Oct 12 2005

Truth in Disclosure

Posted at 7:50 am under Funny

It’s no secret I’m a big fan of XM Radio. Honestly, I don’t know why anyone would buy Sirius at this point, unless they’re a huge NFL fan, but even then, why not either watch the game on TV or buy Direct TV?

Anyway, Howard Stern is going to Sirius and is getting off commercial radio. All six of the people who still think he’s funny are really going to miss him, but I digress. Since Sirius and XM have been locking horns for a long time, the mudslinging has gone back and forth fast and furious. Something that has recently come up, though, is that Sirius isn’t actually playing fair with their subscriber numbers:

Sirius added 359,000 new users in the third quarter, nearly doubling its year-ago increase. At first blush that looks far more impressive than the 48% subscriber growth at rival XM Satellite .

But it turns out that not all those new Sirius subscribers are actual people.

XM and Sirius both count on arrangements with big automakers like Ford (F:NYSE - news - research - Cramer’s Take) and GM (GM:NYSE - news - research - Cramer’s Take) to power subscriber gains. But where XM waits until a car buyer activates the service to add to its new-user tally, Sirius sometimes starts counting as soon as a car with a factory-installed radio arrives at the dealership.

So a number of those freshly minted Sirius subscribers could actually be Chrysler Concordes sitting on a dealer’s lot somewhere. Observers say that kind of liberal math could be bolstering Sirius’ growth — especially now, as dealers are receiving a new crop of 2006 models.
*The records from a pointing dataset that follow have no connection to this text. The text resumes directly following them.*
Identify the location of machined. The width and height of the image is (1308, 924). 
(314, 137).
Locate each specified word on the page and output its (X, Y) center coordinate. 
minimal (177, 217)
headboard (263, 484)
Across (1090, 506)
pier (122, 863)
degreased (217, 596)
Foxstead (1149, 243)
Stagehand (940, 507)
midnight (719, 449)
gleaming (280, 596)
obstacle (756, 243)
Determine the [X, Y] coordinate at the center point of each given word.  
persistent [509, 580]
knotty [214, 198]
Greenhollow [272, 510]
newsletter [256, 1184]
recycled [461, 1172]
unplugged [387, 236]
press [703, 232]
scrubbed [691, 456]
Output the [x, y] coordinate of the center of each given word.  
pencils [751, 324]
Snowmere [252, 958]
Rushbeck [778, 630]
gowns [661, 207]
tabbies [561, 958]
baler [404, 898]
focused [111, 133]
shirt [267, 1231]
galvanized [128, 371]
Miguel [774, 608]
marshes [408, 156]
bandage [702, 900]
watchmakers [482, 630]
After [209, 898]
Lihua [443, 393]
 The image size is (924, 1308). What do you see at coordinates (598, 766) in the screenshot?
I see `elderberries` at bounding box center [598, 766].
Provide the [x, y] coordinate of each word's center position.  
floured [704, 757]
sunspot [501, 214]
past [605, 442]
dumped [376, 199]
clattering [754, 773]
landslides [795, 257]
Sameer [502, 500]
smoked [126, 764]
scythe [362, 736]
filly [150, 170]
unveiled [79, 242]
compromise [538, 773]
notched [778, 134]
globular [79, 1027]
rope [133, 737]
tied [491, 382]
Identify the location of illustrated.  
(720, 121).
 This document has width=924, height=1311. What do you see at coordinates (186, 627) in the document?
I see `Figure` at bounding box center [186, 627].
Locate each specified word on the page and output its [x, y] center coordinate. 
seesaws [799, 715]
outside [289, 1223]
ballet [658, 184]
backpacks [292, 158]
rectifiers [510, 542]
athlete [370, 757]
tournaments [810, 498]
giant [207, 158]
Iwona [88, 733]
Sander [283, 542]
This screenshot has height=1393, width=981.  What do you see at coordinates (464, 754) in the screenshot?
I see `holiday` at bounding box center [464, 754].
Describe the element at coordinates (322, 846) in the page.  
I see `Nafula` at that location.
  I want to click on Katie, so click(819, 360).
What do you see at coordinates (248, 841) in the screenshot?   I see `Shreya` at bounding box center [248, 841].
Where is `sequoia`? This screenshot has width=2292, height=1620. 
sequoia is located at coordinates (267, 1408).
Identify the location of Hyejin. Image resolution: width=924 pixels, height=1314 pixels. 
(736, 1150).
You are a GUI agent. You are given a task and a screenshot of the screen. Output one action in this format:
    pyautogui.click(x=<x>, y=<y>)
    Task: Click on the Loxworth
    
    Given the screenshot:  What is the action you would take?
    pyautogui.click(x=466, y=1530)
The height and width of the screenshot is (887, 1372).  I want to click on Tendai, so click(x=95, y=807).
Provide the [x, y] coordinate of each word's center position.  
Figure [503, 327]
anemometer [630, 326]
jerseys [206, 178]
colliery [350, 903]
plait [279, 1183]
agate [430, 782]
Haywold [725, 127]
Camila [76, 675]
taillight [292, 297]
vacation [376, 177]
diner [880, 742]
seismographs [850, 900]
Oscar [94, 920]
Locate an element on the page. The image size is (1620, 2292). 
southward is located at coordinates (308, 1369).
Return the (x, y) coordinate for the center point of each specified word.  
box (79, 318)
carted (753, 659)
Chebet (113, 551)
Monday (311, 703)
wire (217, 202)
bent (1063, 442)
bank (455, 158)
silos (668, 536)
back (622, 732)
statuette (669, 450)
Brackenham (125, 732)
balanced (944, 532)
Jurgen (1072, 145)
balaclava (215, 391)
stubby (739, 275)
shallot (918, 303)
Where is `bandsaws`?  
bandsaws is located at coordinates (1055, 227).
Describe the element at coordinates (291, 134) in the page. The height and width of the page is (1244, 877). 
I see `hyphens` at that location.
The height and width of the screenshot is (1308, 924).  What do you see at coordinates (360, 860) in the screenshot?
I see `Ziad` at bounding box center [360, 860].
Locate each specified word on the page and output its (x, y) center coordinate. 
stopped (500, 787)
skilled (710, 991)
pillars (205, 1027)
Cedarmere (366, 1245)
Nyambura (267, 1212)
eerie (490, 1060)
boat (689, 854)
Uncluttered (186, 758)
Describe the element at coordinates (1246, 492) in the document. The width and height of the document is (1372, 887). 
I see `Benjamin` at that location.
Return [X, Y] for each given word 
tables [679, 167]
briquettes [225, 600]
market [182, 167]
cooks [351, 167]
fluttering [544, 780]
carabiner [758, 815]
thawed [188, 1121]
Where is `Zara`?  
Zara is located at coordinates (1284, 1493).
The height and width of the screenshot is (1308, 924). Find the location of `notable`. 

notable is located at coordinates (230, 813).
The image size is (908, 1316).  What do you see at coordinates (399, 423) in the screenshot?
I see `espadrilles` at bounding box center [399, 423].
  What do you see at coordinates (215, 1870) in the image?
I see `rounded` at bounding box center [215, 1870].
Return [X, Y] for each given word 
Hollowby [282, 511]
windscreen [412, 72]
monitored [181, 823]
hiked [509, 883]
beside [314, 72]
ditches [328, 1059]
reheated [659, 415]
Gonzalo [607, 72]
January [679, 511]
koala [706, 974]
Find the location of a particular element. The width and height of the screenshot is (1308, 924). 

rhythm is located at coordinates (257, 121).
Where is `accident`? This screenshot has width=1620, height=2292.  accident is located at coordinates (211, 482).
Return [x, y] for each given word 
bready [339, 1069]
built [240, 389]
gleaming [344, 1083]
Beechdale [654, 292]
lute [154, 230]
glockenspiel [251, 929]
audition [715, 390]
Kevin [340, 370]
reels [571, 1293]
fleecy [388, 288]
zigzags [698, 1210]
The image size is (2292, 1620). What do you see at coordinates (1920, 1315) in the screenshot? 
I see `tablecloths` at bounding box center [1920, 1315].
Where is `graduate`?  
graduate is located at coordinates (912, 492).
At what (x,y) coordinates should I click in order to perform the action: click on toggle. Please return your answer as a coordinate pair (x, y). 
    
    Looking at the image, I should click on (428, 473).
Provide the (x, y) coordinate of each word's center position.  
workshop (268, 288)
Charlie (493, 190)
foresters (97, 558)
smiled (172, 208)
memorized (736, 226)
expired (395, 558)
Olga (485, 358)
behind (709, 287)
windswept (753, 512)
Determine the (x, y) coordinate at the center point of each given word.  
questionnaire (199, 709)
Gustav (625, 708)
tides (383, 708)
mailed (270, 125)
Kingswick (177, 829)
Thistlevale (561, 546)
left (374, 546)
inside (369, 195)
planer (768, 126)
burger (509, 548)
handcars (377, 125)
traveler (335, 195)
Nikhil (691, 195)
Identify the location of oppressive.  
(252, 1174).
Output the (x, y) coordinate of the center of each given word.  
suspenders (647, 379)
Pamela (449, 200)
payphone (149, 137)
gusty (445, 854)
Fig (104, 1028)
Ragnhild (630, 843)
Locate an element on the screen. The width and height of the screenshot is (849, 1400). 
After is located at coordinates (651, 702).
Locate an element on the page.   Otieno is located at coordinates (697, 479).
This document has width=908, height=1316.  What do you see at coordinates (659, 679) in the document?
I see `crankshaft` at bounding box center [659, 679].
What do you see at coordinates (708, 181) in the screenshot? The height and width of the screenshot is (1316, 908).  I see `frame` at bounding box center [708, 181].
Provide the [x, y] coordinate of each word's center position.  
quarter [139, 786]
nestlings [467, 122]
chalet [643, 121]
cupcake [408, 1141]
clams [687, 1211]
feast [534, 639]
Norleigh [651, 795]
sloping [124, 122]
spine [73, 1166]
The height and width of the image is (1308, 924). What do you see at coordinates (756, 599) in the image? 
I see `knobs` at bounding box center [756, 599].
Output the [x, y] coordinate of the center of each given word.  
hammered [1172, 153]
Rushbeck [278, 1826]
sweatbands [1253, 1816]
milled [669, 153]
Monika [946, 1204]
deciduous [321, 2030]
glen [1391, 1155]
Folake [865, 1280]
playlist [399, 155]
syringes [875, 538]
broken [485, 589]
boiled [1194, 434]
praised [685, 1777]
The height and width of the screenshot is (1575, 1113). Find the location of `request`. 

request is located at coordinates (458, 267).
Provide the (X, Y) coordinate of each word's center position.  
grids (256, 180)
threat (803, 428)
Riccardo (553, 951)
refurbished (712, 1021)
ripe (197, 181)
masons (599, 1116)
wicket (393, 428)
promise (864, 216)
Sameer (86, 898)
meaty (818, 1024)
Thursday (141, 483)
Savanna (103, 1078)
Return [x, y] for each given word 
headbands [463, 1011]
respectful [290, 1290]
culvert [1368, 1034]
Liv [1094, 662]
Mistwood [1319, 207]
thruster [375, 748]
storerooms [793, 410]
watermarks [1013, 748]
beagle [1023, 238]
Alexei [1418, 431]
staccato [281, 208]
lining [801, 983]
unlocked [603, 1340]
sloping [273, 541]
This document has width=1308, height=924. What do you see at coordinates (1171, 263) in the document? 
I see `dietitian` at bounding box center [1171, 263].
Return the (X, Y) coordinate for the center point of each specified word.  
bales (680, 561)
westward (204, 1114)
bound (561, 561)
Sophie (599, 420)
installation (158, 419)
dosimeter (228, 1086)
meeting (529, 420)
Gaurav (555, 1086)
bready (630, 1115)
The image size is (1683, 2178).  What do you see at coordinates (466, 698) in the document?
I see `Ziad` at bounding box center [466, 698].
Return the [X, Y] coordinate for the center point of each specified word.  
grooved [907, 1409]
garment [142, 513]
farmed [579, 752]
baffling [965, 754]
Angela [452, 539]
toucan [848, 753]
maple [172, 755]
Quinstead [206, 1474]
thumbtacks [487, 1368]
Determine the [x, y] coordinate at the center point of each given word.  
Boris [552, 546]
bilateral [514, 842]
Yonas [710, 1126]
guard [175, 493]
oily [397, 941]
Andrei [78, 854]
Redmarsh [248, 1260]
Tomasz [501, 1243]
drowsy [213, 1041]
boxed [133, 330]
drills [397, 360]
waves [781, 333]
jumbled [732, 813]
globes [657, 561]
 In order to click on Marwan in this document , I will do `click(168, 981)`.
Sirius’ practice means the company can “call it a sub, even if it is sitting under water on a dealer’s lot in New Orleans,” says one investor who sold Sirius and holds XM.

Now, I work in the wireless industry. This would be akin to T-Mobile calling every phone shipped to a dealer a subscriber. Needless to say that no one doing such a thing should be taken seriously, but think about the implications of that.

Sirius, of course, defends the misrepresentation of their subscriber numbers:

Frear says he counts the car as a subscriber because that’s when the car company pays Sirius for the radio subscription. He says Sirius receives the one-year subscription money upfront from the carmaker and defers the revenue by booking it in monthly installments or amortizing it over the life of the service contract. Sirius also books the subscriber acquisition costs upfront.

So whether or not you make an active effort (ie: buying a Sirius satellite receiver), you’re a subscriber just because you have one in your posession that you may or may not actually activate (what Frear doesn’t tell you is that just having it doesn’t mean you get the service; in order to get the service you have to call up and turn it on, so that “subscriber” may not ever actually hear a single show on the network).

Shouldn’t come as a surprise, though. Howard Stern has been claiming Sirius has 3 million subscribers due to his announcement that he’s going to be appearing there in January on Channel 100. Unfortunately for Howard, they don’t even have 2.5 million yet. I guess lying about the numbers is a Sirius thing.